If you are investing in Indian stocks and assets, you might as well expand internationally. For three reasons: the prudence of forex diversification, participation in the growth story of markets, and a more lucrative outlook for your portfolio. Let’s see why it’s important in more detail.
Reasons why you should invest across borders:
A truly balanced portfolio of Indian and international stocks over the long-term has proven better risk-adjusted returns with lower volatility. Currency diversification can be influenced by your lifestyle and financial goals. Here’s how you do it. Understand the currencies that you’re exposed to and the ones that align with your habits and goals. Eg. You may be traveling frequently or looking to plan for your child’s overseas education. You may look to diversify based on factors like outlook of various assets like equity, real-estate, bonds, commodities, etc; outlook of currencies, and how complementary it is with your current portfolio. Then decide what makes sense for you.
The benefits of stocks in Global Markets
You can have access to global MNCs in sectors that are not represented in Indian exchanges. Eg. The US stock market is home to some of the most desirable stocks in the world like Facebook, Google, Apple, etc; which opens up a more diversified investment avenue. One has the option of participating in global innovation and other themes from time to time.

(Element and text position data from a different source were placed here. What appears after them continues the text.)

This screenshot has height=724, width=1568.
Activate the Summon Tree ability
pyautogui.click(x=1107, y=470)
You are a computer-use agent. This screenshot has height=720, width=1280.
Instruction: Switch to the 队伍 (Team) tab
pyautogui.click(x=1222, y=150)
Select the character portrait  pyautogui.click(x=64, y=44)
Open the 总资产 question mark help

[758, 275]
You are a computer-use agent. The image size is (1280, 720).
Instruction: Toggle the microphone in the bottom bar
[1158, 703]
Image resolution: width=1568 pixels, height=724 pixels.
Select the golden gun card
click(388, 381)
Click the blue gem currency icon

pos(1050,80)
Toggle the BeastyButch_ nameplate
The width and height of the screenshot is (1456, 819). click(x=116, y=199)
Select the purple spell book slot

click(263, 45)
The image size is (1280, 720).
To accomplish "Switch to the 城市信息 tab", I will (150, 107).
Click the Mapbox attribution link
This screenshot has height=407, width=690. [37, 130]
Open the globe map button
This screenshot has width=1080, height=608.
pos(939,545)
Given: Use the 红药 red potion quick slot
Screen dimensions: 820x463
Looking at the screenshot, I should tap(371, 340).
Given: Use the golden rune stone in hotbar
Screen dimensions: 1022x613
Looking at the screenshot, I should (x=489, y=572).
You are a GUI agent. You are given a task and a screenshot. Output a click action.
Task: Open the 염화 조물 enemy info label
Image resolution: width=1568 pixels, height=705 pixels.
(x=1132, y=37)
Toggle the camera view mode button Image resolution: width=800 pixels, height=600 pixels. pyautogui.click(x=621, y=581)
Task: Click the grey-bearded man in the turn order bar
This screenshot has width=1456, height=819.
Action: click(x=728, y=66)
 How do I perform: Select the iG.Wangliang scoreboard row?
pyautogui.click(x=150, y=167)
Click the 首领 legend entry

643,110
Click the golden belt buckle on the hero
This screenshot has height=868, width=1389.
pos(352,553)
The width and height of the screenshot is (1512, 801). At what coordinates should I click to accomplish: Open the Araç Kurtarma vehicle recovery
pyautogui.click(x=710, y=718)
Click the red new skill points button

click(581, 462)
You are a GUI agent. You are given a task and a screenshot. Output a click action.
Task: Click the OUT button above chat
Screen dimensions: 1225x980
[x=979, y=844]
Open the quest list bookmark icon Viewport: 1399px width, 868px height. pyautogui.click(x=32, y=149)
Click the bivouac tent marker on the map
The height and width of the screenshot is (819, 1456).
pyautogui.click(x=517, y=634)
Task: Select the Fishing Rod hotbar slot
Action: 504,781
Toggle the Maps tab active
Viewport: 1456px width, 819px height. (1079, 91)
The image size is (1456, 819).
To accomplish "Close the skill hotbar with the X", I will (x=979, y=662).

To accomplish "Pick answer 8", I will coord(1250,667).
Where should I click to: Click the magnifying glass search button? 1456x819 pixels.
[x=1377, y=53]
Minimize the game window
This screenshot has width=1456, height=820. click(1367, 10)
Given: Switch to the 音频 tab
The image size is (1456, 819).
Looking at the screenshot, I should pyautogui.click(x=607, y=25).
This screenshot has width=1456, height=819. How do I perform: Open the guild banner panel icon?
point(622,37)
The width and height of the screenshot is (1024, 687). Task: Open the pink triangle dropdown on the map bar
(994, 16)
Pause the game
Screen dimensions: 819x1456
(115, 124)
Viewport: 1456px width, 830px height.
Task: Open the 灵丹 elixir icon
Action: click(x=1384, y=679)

Going beyond the US, you’ll find that different currencies and stocks perform differently at different times. Acquaint yourself with the indices, trends, and dynamics. Developed and emerging markets respond differently to economic turns. While many markets took a plunge, some recovered faster than others. For example, Libyan oil market was looking hopeful (subject to political volatility) and the Australian stock market saw a boom before the Wall Street sugar high in November.
Furthermore, it strengthens your portfolio, offers a wider horizon, helps manage risk better and can potentially enhance returns.
It’s only fair if we discussed the downsides as well. Investing is tricky. Investing in multiple markets internationally gets trickier and more complex. Moreover, something that’s in hype currently may lose its momentum, and even deliver negative returns in the future. Before you head out there, ask yourself the following questions.
- Does this align with my personal goals?
- Which markets suit my lifestyle?
- Can my wealth manager or myself track this investment decision with due diligence?
- Am I aware of nuances like currency dynamics, trends, geopolitical correlations, etc?
Making the most of your global portfolio.
If you’re still contemplating your options, here’s a mental model to help you decide which assets and stocks will pay off for you. It’s called Warren Buffett’s “20-Slot” Rule.
In a lecture at a B-School he said,
“I could improve your ultimate financial welfare by giving you a ticket with only 20 slots in it so that you had 20 punches—representing all the investments that you got to make in a lifetime. And once you’d punched through the card, you couldn’t make any more investments at all.”
It’s quite evident that the winners usually are very selective. Selective focus helps you trim away good options and make room for great decisions. And, you can always consult a professional who has experience in global markets and whom you can trust when in doubt.